Time to tear down the ‘Great Firewall’
Beijing’s crackdown on virtual private networks serves no real purpose other than to frustrate citizens who want to freely access the internet for social, academic and professional reasons
China’s censorship of the internet seemingly knows no bounds. A crackdown on virtual private networks, connections that bypass the country’s notorious “Great Firewall”, has intensified, leaving users scrambling to find other ways of viewing overseas content. But while such action is aimed at preventing the circulation of information and opinions that are perceived as damaging to authorities, it also curbs creativity and innovation. That, over time, will be to the nation’s detriment.

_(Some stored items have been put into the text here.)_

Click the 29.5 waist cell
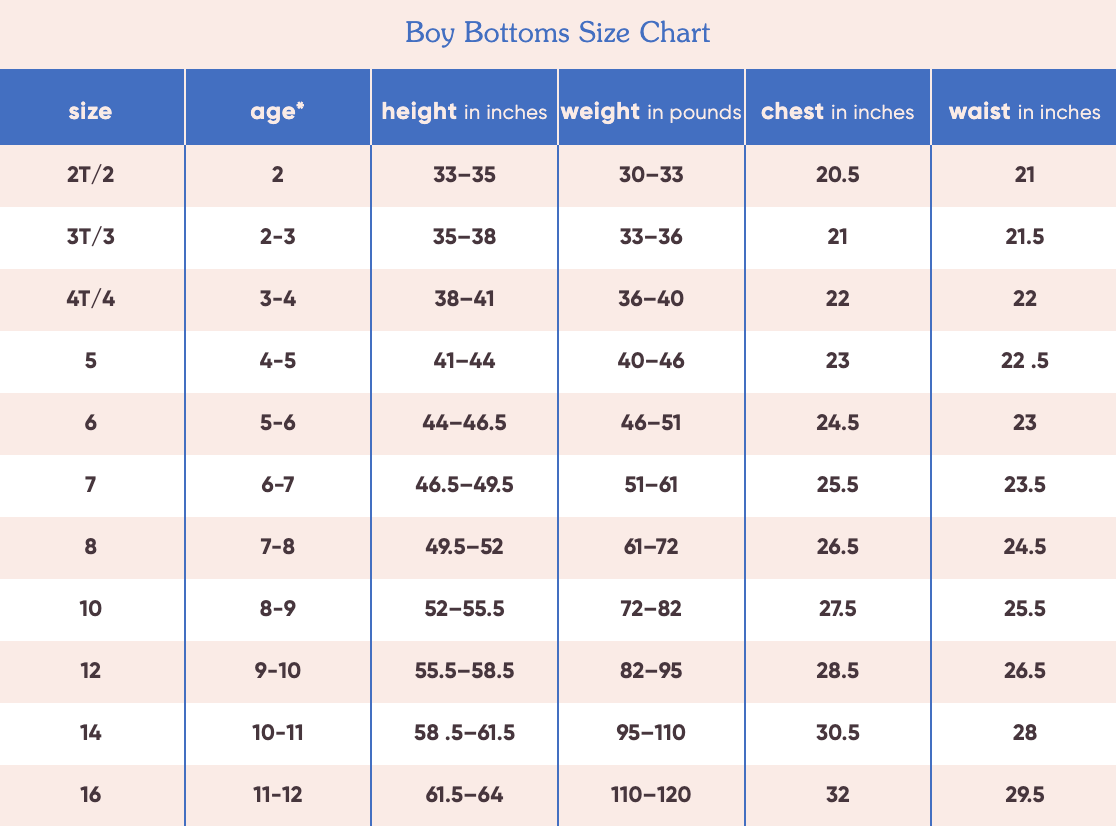The width and height of the screenshot is (1116, 826). [x=1024, y=794]
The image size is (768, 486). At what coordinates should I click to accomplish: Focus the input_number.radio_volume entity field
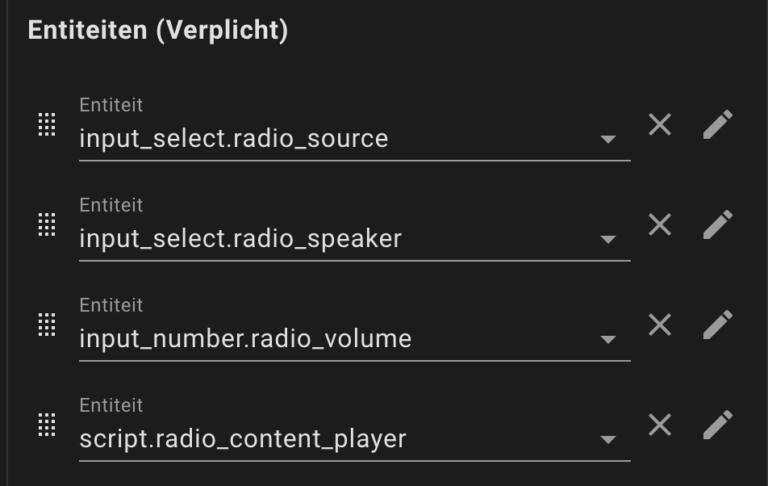355,327
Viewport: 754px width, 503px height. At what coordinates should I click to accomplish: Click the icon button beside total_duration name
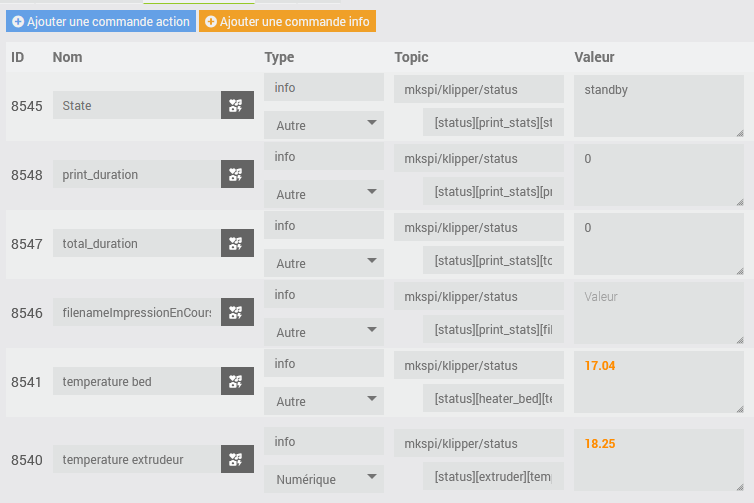pos(237,243)
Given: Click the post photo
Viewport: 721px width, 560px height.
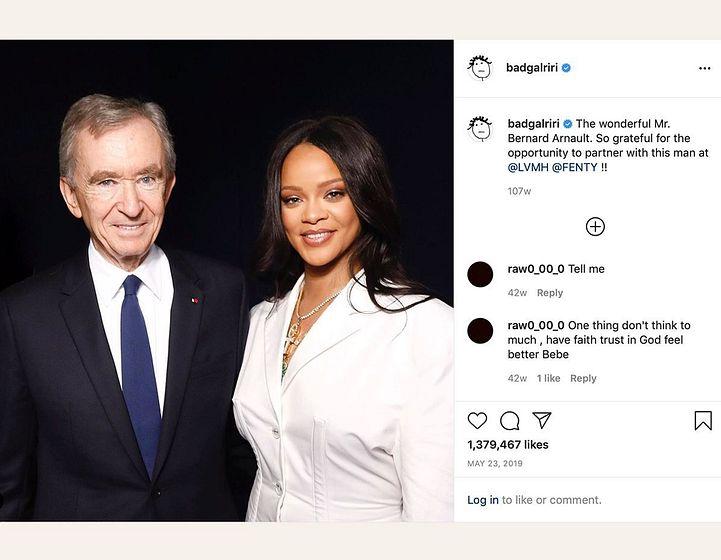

Among the latest casualties was the popular VPN service Green, which ceased operation on July 1. Speculation is rife that the order by officials for the closure was related to the 20th anniversary of Hong Kong’s return to Chinese sovereignty; in the weeks leading up to the day, foreign news websites were awash with discussion about the health of the city’s democracy. But as in past online clampdowns, it could also be related to political events, in this case, the 19th congress of the Communist Party in November. Whatever the reason, a programme to “clean up” the internet began in January, when rules were put in place making use of non-approved VPNs illegal.
Approved VPNs are expensive and registering for them involves much red tape. Such requirements are out of reach of ordinary users, whose interest in the internet is not political, but to watch videos on YouTube, play online games, post photographs on Instagram and check the Twitter feeds of foreign pop idols. Keeping Chinese away from such Western sites is good for the country’s rival firms, although it also has an impact on the work of foreign companies and those who rely on an open internet to obtain and share information, be inspired and find out about trends and practices. VPNs also slow down internet access, sometimes dramatically.
Beijing justifies the “Great Firewall” through its concept of “cyber sovereignty”, the right of every country to control its domestic internet space. But censorship stops the flow of ideas and that stifles creativity and innovation. Entrepreneurs know that, as do Chinese who realise what they are being blocked from when they travel overseas. Internet restrictions have to be loosened and removed, not tightened.